Wednesday, March 18, 2009

What happens in Vegas...

What happens in Vegas...

It is literally impossible to write a coherent wrap-up of my first visit to Las Vegas. I will try and share a few impressions though. Given the hours we kept, the alcohol we imbibed, and the lack of food we consumed I consider it no small feat anyone in our party is able to reconstruct more than three consecutive minutes of action.

I really enjoyed spending the weekend with my brothers and their friends. It was a good-natured bachelor party filled with guys who enjoyed each others' company and were just looking to spend a memorable weekend together to mark another friend’s passing into the ranks of the married. Over the weekend we did a lot of walking around other casinos and taking in various sights. We ate in Irish bars and slammed pints of beers onto long table in a German dining hall. We played blackjack and drank booze both insanely expensive and graciously free. I bet quarters on a miniature horse track and still have no idea what you were supposed to do to win … I was just having a good time.
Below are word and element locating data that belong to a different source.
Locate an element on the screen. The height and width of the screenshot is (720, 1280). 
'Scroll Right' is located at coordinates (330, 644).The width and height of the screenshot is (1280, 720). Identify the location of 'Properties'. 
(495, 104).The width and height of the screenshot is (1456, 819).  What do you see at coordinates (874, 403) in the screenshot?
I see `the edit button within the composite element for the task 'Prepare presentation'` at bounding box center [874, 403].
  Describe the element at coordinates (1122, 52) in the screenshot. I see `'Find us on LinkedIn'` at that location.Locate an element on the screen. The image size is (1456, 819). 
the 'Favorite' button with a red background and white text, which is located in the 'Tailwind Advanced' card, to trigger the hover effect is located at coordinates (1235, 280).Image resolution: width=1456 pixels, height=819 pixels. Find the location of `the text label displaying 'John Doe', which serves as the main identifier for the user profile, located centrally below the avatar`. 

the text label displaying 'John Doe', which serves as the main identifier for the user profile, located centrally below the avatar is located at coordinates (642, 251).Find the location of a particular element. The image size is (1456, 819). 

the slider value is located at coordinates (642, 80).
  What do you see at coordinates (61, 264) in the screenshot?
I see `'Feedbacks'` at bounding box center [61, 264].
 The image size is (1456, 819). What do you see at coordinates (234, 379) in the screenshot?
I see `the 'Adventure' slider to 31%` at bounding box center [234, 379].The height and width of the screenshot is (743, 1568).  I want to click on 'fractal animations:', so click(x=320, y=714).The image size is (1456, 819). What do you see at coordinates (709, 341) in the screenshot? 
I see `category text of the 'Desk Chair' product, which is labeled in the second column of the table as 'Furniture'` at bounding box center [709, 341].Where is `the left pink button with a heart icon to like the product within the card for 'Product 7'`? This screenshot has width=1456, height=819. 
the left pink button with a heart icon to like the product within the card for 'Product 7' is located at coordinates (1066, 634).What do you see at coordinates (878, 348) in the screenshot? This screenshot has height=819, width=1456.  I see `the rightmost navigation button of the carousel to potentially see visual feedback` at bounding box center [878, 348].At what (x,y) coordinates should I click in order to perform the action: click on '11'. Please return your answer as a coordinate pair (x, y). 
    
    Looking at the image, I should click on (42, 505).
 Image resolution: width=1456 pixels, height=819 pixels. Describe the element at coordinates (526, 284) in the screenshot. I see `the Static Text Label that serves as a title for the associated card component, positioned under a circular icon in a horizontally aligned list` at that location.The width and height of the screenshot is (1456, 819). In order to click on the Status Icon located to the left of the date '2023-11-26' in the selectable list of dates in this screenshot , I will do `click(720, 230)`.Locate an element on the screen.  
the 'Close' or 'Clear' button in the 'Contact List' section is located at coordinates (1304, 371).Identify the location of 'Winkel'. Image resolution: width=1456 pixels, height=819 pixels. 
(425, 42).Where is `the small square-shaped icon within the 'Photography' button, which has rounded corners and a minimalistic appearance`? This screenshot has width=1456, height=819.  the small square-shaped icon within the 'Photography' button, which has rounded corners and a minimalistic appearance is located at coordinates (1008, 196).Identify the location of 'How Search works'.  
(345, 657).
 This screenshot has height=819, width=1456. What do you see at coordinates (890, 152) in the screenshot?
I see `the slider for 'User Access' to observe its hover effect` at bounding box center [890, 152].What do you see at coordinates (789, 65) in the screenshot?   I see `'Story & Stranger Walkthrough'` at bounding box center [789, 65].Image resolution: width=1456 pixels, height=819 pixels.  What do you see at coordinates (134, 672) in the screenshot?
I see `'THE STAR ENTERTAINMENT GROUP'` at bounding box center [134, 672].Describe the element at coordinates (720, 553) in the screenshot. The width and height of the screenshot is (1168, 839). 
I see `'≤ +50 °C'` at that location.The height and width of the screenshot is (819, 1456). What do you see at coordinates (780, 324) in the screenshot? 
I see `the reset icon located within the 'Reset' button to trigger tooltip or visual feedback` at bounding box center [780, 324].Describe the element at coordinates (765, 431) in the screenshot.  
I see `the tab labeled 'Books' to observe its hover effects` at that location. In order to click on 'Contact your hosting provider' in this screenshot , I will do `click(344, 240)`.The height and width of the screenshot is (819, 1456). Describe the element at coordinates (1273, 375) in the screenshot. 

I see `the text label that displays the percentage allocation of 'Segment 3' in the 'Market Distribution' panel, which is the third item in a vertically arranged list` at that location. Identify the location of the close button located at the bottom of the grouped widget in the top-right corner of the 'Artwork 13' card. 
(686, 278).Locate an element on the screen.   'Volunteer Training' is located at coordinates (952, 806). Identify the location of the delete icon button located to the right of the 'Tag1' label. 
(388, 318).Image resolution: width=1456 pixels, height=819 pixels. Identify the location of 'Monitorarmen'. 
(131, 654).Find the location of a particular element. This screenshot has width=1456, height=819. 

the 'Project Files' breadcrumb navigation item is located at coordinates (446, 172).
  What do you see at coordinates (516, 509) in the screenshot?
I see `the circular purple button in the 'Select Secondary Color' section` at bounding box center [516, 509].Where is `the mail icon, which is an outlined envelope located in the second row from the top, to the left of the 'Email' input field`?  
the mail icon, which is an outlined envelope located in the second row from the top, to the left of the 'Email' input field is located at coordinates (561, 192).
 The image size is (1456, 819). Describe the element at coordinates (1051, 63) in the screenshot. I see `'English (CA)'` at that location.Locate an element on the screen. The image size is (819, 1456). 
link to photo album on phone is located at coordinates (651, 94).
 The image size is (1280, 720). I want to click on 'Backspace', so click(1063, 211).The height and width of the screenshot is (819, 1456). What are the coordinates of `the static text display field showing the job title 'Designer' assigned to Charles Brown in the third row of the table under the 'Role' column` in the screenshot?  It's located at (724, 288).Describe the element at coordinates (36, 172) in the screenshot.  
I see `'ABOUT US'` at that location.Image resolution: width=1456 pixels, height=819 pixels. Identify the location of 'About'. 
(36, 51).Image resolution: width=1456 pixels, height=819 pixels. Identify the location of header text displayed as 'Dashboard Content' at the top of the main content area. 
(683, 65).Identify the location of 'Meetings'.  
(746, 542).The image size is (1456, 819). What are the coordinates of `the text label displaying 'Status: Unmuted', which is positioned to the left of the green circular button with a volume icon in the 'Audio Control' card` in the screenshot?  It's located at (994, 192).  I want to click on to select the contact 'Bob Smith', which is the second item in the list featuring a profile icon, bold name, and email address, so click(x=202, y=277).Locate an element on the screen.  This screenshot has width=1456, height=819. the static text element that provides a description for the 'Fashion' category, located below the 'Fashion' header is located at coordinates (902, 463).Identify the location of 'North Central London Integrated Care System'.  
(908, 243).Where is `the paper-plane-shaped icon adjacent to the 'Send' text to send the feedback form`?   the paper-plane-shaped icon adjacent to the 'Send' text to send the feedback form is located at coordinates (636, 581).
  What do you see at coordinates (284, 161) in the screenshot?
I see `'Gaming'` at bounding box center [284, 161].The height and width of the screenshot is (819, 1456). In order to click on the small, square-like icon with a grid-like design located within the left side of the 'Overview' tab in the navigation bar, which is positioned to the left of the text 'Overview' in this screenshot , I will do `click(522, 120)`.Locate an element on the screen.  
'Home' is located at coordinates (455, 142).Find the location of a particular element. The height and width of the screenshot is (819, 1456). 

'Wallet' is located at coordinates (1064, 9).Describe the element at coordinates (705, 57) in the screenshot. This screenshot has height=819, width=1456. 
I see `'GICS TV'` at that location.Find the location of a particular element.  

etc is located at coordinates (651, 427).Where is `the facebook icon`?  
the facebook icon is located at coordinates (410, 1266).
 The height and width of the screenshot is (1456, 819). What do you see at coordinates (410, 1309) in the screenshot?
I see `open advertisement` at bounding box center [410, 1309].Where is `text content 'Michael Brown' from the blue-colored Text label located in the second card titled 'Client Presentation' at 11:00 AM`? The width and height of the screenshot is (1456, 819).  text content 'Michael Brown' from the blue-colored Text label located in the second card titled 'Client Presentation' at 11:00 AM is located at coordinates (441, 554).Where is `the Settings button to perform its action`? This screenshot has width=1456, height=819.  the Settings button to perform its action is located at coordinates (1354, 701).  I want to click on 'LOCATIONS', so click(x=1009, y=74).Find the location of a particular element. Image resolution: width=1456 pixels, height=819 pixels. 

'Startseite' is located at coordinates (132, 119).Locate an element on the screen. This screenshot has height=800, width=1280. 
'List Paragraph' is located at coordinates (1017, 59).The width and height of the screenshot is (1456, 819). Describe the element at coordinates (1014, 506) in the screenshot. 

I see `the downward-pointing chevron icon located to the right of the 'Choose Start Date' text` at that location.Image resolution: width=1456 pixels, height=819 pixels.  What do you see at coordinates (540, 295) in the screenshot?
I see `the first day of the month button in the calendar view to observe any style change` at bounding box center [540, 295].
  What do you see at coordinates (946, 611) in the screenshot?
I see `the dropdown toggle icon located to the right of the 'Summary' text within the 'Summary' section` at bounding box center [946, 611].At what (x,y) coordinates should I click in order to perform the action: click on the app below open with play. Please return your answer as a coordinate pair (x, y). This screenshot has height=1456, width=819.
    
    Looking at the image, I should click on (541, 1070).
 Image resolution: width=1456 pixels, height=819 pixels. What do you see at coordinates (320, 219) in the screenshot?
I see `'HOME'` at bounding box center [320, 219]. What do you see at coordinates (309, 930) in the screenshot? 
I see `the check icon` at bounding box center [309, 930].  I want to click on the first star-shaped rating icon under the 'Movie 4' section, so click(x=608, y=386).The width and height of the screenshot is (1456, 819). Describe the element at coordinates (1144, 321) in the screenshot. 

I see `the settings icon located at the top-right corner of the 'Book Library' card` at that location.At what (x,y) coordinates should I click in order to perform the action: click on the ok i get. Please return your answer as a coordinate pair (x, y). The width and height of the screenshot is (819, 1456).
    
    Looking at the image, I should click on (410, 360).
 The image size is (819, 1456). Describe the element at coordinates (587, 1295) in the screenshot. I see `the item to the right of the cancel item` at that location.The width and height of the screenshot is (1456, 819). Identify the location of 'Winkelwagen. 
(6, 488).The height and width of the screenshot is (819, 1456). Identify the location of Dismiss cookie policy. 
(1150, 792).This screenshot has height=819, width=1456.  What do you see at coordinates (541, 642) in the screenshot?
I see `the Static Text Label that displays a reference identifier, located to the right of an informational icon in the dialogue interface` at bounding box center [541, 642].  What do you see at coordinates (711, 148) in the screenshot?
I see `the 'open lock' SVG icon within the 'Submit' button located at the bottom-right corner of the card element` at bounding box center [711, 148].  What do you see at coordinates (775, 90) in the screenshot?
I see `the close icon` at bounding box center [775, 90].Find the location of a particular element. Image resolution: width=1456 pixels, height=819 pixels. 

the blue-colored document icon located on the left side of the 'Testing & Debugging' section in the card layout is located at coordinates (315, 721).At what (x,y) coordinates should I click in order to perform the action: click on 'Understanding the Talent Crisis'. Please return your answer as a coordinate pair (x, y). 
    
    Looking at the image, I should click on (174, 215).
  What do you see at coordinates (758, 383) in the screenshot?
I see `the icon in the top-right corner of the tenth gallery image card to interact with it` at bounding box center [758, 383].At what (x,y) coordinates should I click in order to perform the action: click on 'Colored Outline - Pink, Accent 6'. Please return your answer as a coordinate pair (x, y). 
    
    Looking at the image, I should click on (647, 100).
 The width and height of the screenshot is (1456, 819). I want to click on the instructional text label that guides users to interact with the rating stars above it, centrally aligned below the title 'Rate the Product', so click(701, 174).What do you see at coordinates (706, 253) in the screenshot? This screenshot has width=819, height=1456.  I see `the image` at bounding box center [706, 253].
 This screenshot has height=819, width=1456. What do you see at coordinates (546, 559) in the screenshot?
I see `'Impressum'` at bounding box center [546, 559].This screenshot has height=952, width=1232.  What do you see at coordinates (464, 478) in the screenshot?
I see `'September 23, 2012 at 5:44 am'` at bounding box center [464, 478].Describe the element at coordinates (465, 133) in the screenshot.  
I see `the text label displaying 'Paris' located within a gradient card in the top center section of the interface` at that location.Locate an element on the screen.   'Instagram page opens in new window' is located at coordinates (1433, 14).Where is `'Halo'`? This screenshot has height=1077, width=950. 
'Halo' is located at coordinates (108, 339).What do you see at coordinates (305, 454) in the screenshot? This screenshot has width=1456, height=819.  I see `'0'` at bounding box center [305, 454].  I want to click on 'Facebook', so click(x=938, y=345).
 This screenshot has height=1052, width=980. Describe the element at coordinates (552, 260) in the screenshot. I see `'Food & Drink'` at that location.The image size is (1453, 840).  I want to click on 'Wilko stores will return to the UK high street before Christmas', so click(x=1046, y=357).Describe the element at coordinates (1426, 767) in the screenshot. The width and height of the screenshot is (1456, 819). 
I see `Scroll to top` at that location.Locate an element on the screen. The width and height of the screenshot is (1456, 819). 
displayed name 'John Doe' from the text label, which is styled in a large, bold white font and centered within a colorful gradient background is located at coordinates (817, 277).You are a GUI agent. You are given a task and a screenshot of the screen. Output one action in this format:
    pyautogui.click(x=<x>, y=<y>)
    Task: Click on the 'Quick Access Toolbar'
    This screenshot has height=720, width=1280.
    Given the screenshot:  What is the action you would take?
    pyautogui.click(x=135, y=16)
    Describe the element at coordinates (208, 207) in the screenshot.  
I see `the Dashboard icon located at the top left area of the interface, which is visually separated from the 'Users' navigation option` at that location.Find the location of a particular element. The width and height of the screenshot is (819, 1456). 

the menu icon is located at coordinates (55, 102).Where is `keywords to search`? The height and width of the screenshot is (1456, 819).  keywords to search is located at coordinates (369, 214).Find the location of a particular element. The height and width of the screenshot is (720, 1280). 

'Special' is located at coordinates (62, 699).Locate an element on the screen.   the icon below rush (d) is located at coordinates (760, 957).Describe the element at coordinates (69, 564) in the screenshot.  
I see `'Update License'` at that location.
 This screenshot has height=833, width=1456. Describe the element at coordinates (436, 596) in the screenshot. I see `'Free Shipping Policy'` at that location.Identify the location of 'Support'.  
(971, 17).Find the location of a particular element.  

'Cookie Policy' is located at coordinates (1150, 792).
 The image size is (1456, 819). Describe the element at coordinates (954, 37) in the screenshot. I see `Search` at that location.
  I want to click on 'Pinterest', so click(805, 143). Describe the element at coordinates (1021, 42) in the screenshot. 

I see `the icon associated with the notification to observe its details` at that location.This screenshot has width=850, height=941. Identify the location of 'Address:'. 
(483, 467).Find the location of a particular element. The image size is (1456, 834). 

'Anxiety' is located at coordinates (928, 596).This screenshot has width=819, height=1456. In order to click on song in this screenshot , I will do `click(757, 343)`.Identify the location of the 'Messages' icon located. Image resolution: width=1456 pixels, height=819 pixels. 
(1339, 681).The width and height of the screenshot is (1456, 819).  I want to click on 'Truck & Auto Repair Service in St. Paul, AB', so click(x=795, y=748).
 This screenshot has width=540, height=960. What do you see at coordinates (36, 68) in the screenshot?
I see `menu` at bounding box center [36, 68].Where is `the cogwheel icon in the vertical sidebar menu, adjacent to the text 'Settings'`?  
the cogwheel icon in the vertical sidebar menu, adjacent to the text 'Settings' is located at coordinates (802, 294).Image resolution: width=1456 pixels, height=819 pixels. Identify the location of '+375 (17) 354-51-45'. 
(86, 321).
We floated along a "lazy river" sucking down margaritas in glasses that looked suspiciously like a watertight bong to the casual observer. I rolled my eyes at a local waitress that went seamlessly from playful banter into an obviously rehearsed shill for a topless pool she also worked out. We visited haunts off the Strip like Ellis Island (located in the Super 8) and The Double Down (the closest thing to a "grubby rock bar" I think Vegas has … even though I found even that place tried a little too hard to be something it wasn’t). We ran headfirst into a sea of green-shirted prematurely reveling St. Patrick’s Day observers. I'm told I got into arguments with two cabbies but I only remember the awesome cab drivers that got me to and from the airport and around town Saturday night.

The one strip club we attended was visited grudgingly and by only by a fraction of the party … it was the one segment of the weekend that I’m reasonably sure most guys felt was occurring ONLY because you can’t have a bachelor party in Vegas without buying the bachelor a dance. The girls that ended up dancing for my brother ended up telling me how sweet and adorable they thought he was, but suggested getting him drunker next time around so he didn’t talk so much.* What can I say, he’s polite!

I began the trip feeling slightly disgusted by the excess and couldn’t shake the feeling I had stumbled into the world’s longest strip mall. I grew confused by families pushing strollers through a casino. I constantly found myself confounded by the withering glare of dudes once the waitress they thought was their best friend abandoned them in a second for a bigger tip. And, eventually, all of this stopped bothering me. People who go to Las Vegas are going there knowing full well that the city isn’t there to offer them a culturally fulfilling time. It is a playground for adult, and in the end I think a lot of the visitors, me included, are just content to empty their head of anything too "heavy" and just drift from pleasurable excess to pleasurable excess.

I was there to have a good time with my brother and his friends. We did a lot that could be considered stereotypical, and we did a fair amount that at least had us attempting to look past the surface distractions the Strip has to offer. And in the end after dropping way too much money on drinks and food – though thankfully I didn’t lose that much at the tables – I left with a lot less money in my pocket. I also left with some really fun memories with my brothers. It may be the last time we’re able to ever do something so silly together again so I consider the last weekend priceless.

Thanks, Vegas.

Bottom photo of MGM Grand lion by wallyg

*I suspect the girls decided to "confide in me" at all was because they thought I was gay, a claim I made early on into our visit to keep the working ladies from talking to me when there were far better guys to approach and make some dough off of. I’m surprised it worked as well as it did!